En février 1996, le parti communiste du Nepal (Maoïste) a ouvertement déclaré la guerre au gouvernement officiel. Le conflit s’est rapidement étendu à travers tout le pays. En 2001, la violence est devenue telle qu’elle a pris la forme d’une véritable guerre civile, conduisant le gouvernement à décréter un état d’urgence. Le Nepal a endurci sa politique de répression à l’encontre des personnes suspectées d’aider les insurgés maoïstes et s’est arrogé le pouvoir de déroger au respect des droits et libertés fondamentaux. Le recours aux disparitions forcées, aux mauvais traitements, aux exécutions sommaires et aux détentions arbitraires perpétrés par les agents de l’Etat, mais aussi par les Maoïstes, s’est généralisé au cours de cette période. Les arrestations arbitraires à l’encontre des personnes suspectées d’être affiliées avec les maoïstes ont continué pendant des années. C’est dans ce contexte que Jit Man Basnet a été arrêté et a disparu durant plus de 8 mois.

 

La décision

Le 29 octobre 2014, le Comité des droits de l’homme a adopté sa décision sur l’affaire concernant M. Jit Man Basnet. Il a déclaré le Népal responsable d’avoir violé plusieurs dispositions du Pacte international relatif aux droits civils et politiques, telles que le droit à la liberté, à un traitement humain, à la reconnaissance de la personnalité juridique, et l’interdiction de la torture. Le Comité a notamment reproché à l’État de ne pas avoir mené d’enquête sur la privation de liberté, la torture et la disparition forcée de M. Jit Man Basnet et de n’avoir ni jugé ni sanctionné les responsables. Le Comité a également condamné le Népal pour avoir soumis M. Top Bhadur Basnet à un traitement inhumain en se montrant indifférent à son angoisse et en niant que son cousin avait été victime de disparition forcée.
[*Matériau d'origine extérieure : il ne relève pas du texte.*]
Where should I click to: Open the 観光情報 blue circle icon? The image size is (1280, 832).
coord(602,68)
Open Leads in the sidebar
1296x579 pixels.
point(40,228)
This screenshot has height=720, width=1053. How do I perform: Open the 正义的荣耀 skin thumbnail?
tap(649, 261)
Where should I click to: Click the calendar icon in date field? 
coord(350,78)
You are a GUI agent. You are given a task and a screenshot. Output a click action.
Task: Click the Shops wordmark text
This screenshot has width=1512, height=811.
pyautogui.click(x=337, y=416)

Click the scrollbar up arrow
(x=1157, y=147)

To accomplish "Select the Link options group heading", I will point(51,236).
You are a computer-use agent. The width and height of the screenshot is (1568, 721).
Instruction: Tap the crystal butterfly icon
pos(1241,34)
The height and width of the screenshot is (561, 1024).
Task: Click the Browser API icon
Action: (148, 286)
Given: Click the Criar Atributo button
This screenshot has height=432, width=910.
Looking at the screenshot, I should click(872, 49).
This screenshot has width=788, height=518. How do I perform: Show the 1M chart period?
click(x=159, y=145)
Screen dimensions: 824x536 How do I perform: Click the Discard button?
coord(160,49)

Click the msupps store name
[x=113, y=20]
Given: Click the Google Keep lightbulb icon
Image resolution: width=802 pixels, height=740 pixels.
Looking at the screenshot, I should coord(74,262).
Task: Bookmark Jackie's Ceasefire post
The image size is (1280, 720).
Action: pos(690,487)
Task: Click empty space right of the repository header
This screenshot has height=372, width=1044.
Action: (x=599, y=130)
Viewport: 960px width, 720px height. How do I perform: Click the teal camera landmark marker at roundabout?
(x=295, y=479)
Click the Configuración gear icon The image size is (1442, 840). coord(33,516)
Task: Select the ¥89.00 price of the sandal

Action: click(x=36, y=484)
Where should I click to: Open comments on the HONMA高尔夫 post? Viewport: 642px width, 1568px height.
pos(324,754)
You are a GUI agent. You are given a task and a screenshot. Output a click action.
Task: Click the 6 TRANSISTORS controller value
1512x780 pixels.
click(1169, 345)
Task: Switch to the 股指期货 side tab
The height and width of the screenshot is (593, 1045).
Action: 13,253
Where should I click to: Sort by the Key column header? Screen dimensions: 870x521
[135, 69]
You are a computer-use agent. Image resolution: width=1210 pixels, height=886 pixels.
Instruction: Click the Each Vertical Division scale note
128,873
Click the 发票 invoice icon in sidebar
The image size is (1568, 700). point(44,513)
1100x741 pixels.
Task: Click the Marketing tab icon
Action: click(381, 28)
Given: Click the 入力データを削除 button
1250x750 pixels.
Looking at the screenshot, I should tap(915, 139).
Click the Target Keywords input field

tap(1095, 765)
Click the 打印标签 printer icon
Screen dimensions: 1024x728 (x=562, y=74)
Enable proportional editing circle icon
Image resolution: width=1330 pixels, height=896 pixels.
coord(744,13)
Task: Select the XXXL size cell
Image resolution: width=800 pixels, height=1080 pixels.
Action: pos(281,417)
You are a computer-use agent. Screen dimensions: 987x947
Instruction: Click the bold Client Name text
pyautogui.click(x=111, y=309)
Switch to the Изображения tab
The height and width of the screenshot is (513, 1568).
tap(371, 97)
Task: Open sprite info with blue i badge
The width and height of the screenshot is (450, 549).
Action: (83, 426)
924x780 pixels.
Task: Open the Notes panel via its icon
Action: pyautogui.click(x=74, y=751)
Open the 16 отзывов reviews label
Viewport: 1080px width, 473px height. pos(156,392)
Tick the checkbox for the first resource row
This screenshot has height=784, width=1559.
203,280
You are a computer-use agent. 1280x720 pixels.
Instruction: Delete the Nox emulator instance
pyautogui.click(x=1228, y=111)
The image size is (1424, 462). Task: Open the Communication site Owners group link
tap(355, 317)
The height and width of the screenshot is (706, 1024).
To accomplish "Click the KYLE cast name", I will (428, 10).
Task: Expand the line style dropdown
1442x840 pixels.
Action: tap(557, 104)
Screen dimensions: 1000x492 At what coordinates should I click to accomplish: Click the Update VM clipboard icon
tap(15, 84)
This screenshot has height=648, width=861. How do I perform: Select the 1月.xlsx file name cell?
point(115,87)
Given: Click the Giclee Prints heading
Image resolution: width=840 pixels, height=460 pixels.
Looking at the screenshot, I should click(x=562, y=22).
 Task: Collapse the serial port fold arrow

Le Comité demande au Népal de:

  • Mener une enquête autour de la détention de M. Jit Man Basnet et poursuivre, juger et punir les responsables
  • Indemniser M. Jit Man Basnet et M. Top Bahadur Basnet et leur fournir une réhabilitation psychologique ainsi qu’un traitement médical
  • Leur accorder des mesures de satisfaction en veillant à rétablir leur dignité et leur réputation
  • Modifier la législation et introduire dans le code pénal népalais les crimes de torture et de disparition forcée
  • Traduire en népalais et rendre publique la décision du Comité.
  • Le Népal a 180 jours pour informer le Comité des mesures prises pour donner effet à la décision.